We really need a link to the module.
A relay that says 12v on the case means the coil needs a 12v supply to operate.
Depending on the circuit, you might not be able to use the Arduino to control the module.
A transistor might be need as an interface between the Arduino and the module.
Looks like you are using the wrong type of relay...
Yellow arrow points to the coil voltage - that is 24v (not 5v... which is what you need).
Red block show what can be switched.
you cant use arduino to power a 12v or 24v relay directly. you need to interface it with a transistor, the signal from your arduino will go to the base of the transistor. or just buy a 5v relay instead.
Here us my 12v one, same issue.
Red Wire -> 5 v from Arduino to D+
Black Wire -> Ground from Arduino to D- (Green light on relay comes on)
Green Wire -> S1 to pin 8 on Arduino. I write to it with this pin with digitalWrite(8, HIGH);
White Wire -> COM1 to + side of 12 volt battery
Yellow Wire -> NO1 to plus side of multi meter
Negative side of multi miter to negative side of battery.
The red light on the relay board responds to changing pin8 from high to low. Green wire goes from 0v to 5v (4.74) so the arduino is working and sending 5v when I toggle it.
The volt meter remains on 0, NO1 is the default open and when 5 volts is applied to S1 the circuit is suppose to close I thought.
If I move the Yellow wire to NC1 that is a default of closed, then the volt meters stays a 12.4 volts, so it never opens and drops it to 0.
The jumper in the picture is for high input but I tried on low also.
Yes... because it is not a 5V relay, it is a 12V one.
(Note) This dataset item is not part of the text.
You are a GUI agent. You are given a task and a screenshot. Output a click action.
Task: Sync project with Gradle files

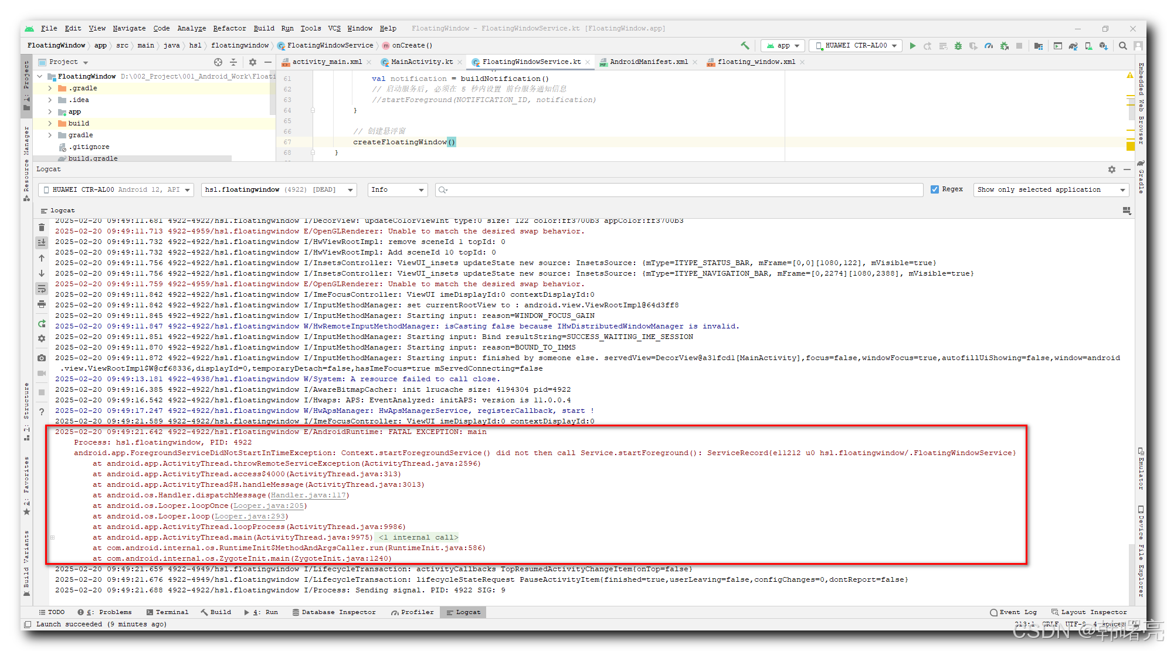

You either need to use a 5V relay, or you need a transistor or similar to trigger the 12v/24v relays that you have.
This will not work.
And for reference do not connect 12v to D+ when the Arduino is connected to IN1
OK I finally see what you are saying, these require 12 or 24 v to flip the relay, and the relay can handle a lot more current. So I need them one that triggers on 5v. So they sold me the wrong stuff, these are not for Arduino because it will never output more then 5 v. Thanks for beating this into my head.
The relay coils need this supply to be able to energize.
You can use an inexpensive transistor/opto isolator between the Arduino and the module to get the module to work.
When you have a 5v module we still do not recommend you use the Arduino 5v power supply to energize the relay coil.
But please we need to see the link to the relay module.
There is the possibility you can use an Arduino to control the optocoupler and 12/24v to energize the coil.
I do not have a link to any schematics or details, and for $8 I can have some 5v ones here tomorrow. Do not plan to make it more complicated, call these other ones a $13 learning experience.
Not a helpful answer.
Firstly, an Arduino does not "power" anything in any case.
This module - as with all relay "modules" contains the transistor for controlling the relay. It also contains an optocoupler. If you find a power supply to match the coil voltage, you can most certainly use it with an Arduino in either of two different ways, thought there are a few tricks to the connections.
Perhaps you should not interject if you do not understand the problem.
His answer with the other ones were helpful and helped me solve my problem. I assumed the 12v or 24v was the load side, not the trigger side. I got my 5v TRIGGER relays and it works great. I think he fully understood the problem but did not dumb it down enough for me to realize it right away.